Across all industries, studies by the U.S. Department of Labor have shown that women, on average, earn 83.7 percent of what their male peers earn. While a lot has been written about the struggles women face in medicine, there have been decidedly fewer analyses that focus on women who choose to become mothers while working in medicine.
I’ve been privileged to work with medical students and residents for the last 8 years as the director of graduate and medical student mental health at Rowan-Virtua School of Osteopathic Medicine in Mt. Laurel, N.J. Often, the women I see as patients speak about their struggles with the elusive goal of “having it all.” While both men and women in medicine have difficulty maintaining a work-life balance, I’ve learned, both personally and professionally, that many women face a unique set of challenges.
No matter what their professional status, our society often views a woman as the default parent. For example, the teacher often calls the mothers first. The camp nurse calls me first, not my husband, when our child scrapes a knee. After-school play dates are arranged by the mothers, not fathers.
But mothers also bring to medicine a wealth of unique experiences, ideas, and viewpoints. They learn firsthand how to foster affect regulation and frustration tolerance in their kids and become efficient at managing the constant, conflicting tug of war of demands.
Some may argue that, over time, women end up earning significantly less than their male counterparts because they leave the workforce while on maternity leave, ultimately delaying their upward career progression. It’s likely a much more complex problem. Many of my patients believe that, in our male-dominated society (and workforce), women are punished for being aggressive or stating bold opinions, while men are rewarded for the same actions. While a man may sound forceful and in charge, a women will likely be thought of as brusque and unappreciative.
Outside of work, many women may have more on their plate. A 2020 Gallup poll of more than 3,000 heterosexual couples found that women are responsible for the majority of household chores. Women continue to handle more of the emotional labor within their families, regardless of income, age, or professional status. This is sometimes called the “Mental Load’ or “Second Shift.” As our society continues to view women as the default parent for childcare, medical issues, and overarching social and emotional tasks vital to raising happy, healthy children, the struggle a female medical professional feels is palpable.
Raising kids requires a parent to consistently dole out control, predictability, and reassurance for a child to thrive. Good limit and boundary setting leads to healthy development from a young age.
Psychiatric patients (and perhaps all patients) also require control, predictability, and reassurance from their doctor. The lessons learned in being a good mother can be directly applied in patient care, and vice versa.
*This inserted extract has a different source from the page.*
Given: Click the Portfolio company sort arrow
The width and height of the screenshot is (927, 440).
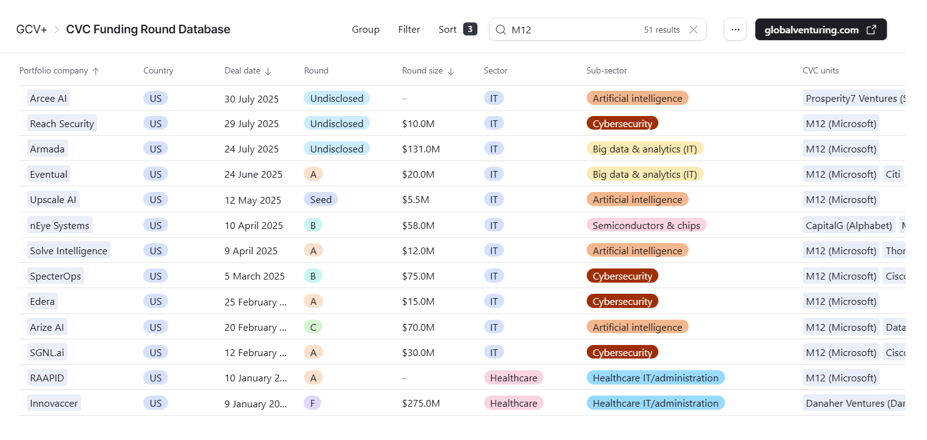Looking at the screenshot, I should tap(96, 71).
The cross-pollination of this relationship continues to grow more powerful as a woman’s children grow and her career matures.
Pediatrician and psychoanalyst Donald Winnicott’s idea of a “good enough” mother cannot be a one-size-fits-all approach. Women who self-select into the world of medicine often hold themselves to a higher standard than “good enough.” Acknowledging that the demands from both home and work will fluctuate is key to achieving success both personally and professionally, and lessons from home can and should be utilized to become a more effective physician. The notion of having it all, and the definition of success, must evolve over time.
Dr. Maymind is director of medical and graduate student mental health at Rowan-Virtua School of Osteopathic Medicine in Mt. Laurel, N.J. She has no relevant disclosures.